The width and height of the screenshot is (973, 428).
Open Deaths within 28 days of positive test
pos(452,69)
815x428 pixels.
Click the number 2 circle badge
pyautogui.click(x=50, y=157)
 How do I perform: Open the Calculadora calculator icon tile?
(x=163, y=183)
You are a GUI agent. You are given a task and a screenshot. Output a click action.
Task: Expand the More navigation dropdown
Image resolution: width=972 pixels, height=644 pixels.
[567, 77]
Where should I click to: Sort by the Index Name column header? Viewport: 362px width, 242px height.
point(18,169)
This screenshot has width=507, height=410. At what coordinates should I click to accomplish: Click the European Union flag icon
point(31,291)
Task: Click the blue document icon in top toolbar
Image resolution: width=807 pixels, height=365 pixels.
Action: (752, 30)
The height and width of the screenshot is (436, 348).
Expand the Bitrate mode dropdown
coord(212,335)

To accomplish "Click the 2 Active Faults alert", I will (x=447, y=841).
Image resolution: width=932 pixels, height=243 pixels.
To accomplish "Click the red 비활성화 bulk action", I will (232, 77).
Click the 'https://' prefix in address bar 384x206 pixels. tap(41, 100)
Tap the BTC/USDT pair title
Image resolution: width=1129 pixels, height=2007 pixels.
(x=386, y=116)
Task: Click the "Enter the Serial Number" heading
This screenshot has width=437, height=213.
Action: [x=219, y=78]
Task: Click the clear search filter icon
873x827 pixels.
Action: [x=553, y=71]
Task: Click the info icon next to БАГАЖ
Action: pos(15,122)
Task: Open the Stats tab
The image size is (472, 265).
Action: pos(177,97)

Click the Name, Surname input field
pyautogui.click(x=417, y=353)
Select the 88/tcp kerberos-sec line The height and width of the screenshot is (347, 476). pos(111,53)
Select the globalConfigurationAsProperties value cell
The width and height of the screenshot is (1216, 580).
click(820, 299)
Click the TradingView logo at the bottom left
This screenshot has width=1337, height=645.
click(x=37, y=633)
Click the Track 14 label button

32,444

YOUR GOAL
Using the records above, output exactly the lines from the one containing "Image resolution: width=807" through the last line, and no others.

YOUR SOLUTION
Image resolution: width=807 pixels, height=365 pixels.
Action: (752, 30)
The height and width of the screenshot is (436, 348).
Expand the Bitrate mode dropdown
coord(212,335)

To accomplish "Click the 2 Active Faults alert", I will (x=447, y=841).
Image resolution: width=932 pixels, height=243 pixels.
To accomplish "Click the red 비활성화 bulk action", I will (232, 77).
Click the 'https://' prefix in address bar 384x206 pixels. tap(41, 100)
Tap the BTC/USDT pair title
Image resolution: width=1129 pixels, height=2007 pixels.
(x=386, y=116)
Task: Click the "Enter the Serial Number" heading
This screenshot has width=437, height=213.
Action: [x=219, y=78]
Task: Click the clear search filter icon
873x827 pixels.
Action: [x=553, y=71]
Task: Click the info icon next to БАГАЖ
Action: pos(15,122)
Task: Open the Stats tab
The image size is (472, 265).
Action: pos(177,97)

Click the Name, Surname input field
pyautogui.click(x=417, y=353)
Select the 88/tcp kerberos-sec line The height and width of the screenshot is (347, 476). pos(111,53)
Select the globalConfigurationAsProperties value cell
The width and height of the screenshot is (1216, 580).
click(820, 299)
Click the TradingView logo at the bottom left
This screenshot has width=1337, height=645.
click(x=37, y=633)
Click the Track 14 label button

32,444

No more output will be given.